ヒートポンプは、飲料・食料品・化学・電子デバイスなどの工場において、材料の殺菌や洗浄向けに温水を、また冷却や冷房向けには冷水を同時に供給する装置であり、一般的に冷媒として代替フロンが広く使用されています。近年、地球温暖化からCO2排出量の削減が世界的な課題となっており、代替フロンも温室効果が高い事から、2016年に決定したモントリオール議定書キガリ改正により段階的に削減することが義務付けられました。また、同年から施行されたフロン排出抑制法により熱源機器に使用する冷媒のノンフロン化・低GWP化が求められ、環境負荷の低い冷媒への早期転換が求められています。

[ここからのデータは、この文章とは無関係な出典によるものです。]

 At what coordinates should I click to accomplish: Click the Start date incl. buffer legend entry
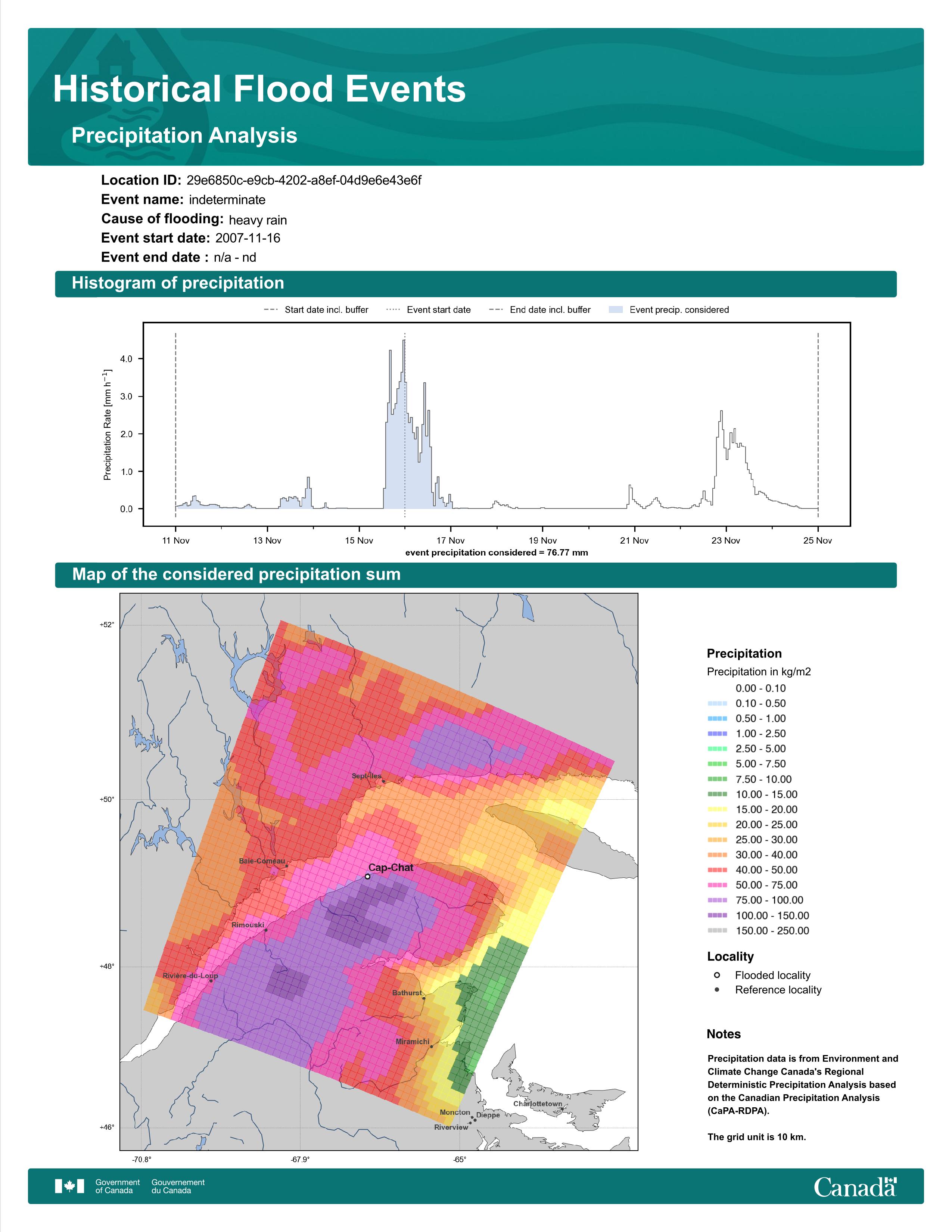(316, 310)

このような中、今回、当社は産業用冷却・加熱や業務用空調で広くご利用頂いているHRシリーズの環境対応モデルとして、低GWP冷媒を使用した地球環境への負荷が極めて低い製品を開発しました。効率面でも高効率を実現しており、環境性と高い省エネ性を両立した製品となっています。
1)55℃・70℃温水取出機
代表モデルの70℃温水取出機では、エネルギーの効率を表す指標である総合COP5.6※2と当社従来モデル(HEMⅡ-HR)比3%性能を向上させました。本年10月から販売を開始し、年間500台の販売を目指します。本モデルはノンフロン扱いとなるGWP1以下の冷媒を使用したGNと、GWPを従来の半分以下にしたGLがあり、お客様の長期的な環境計画に合わせた機種選択が可能です。
2)85℃温水取出機
従来のHEM-HR90の85℃までの領域をカバーする低GWPモデルで、基本試験を終了し、来年度販売開始予定です。
3)95℃温水取出機(木村化工機(株)共同開発品)
プラントエンジニアリングメーカーである木村化工機(株)と共同開発したモデルです。本モデルは、蒸留濃縮システムやアンモニア回収装置等のコンデンサーから60~75℃の排熱を回収し95℃の温水供給が可能で、加熱COP7.5※3を達成しました。システムの消費エネルギーの大幅な削減が可能であり、省CO2、省ランニングコストに寄与します。本年秋頃に蒸留濃縮システムのパイロットプラントでの検証試験を経て、来年度販売開始予定です。
※1:GWP
地球温暖化係数。CO2を1とした場合の温暖化影響の強さを表す値。
グリーン冷媒
明確な定義はありませんが、自然冷媒を含むノンフロン冷媒や低GWPのフロン類を指します。
※2:総合COP
加熱能力と冷却能力の合計能力を消費電力で除した値。投入した電力1kW当り、どの程度の冷熱エネルギーと温熱エネルギーが得られるかを表した指標。値が高い程、高効率となる。
※3:加熱COP
加熱能力を消費電力で除した値。総合COPと同様に値が高い程、高効率となる。
モデル | 冷媒 | GWP | 供給温度 | 代表性能※2 | |||
---|---|---|---|---|---|---|---|
冷水(排温水) | 温水 | 加熱能力 | 冷却能力 | COP※1 | |||
55℃取出機 | R1234yf | 1以下 | 5~15℃ | 40~55℃ | 377.8 kW | 281.0 kW | 6.8 |
R513A | 631 | 416.0 kW | 312.0 kW | 6.9 | |||
70℃取出機 | R1234yf | 1以下 | 5~20℃ | 55~70℃ | 352.4 kW | 245.0 kW | 5.6 |
R513A | 631 | 356.0 kW | 249.0 kW | 5.6 | |||
85℃取出機 | R1234ze(E) | 1以下 | 5~30℃ | 75~85℃ | 265.0 kW | 159.0 kW | 4.0 |
95℃取出機 | R1224yd(Z) | 1以下 | 50~70℃ | 75~95℃ | 320.0 kW | - | 7.5 |
※1 95℃取出機は加熱COP、55℃・70℃・85℃取出機は総合COPを記載
※2 条件 55℃取出機:冷水12/7℃、温水45/50℃
70℃取出機:冷水17/7℃、温水60/70℃
85℃取出機:冷水17/7℃、温水70/80℃
95℃取出機:排温水73/68℃、温水90/95℃
(注記)プレスリリースの内容は発表時のものです。販売がすでに終了している商品や、組織の変更など、最新の情報と異なる場合がございますので、ご了承ください。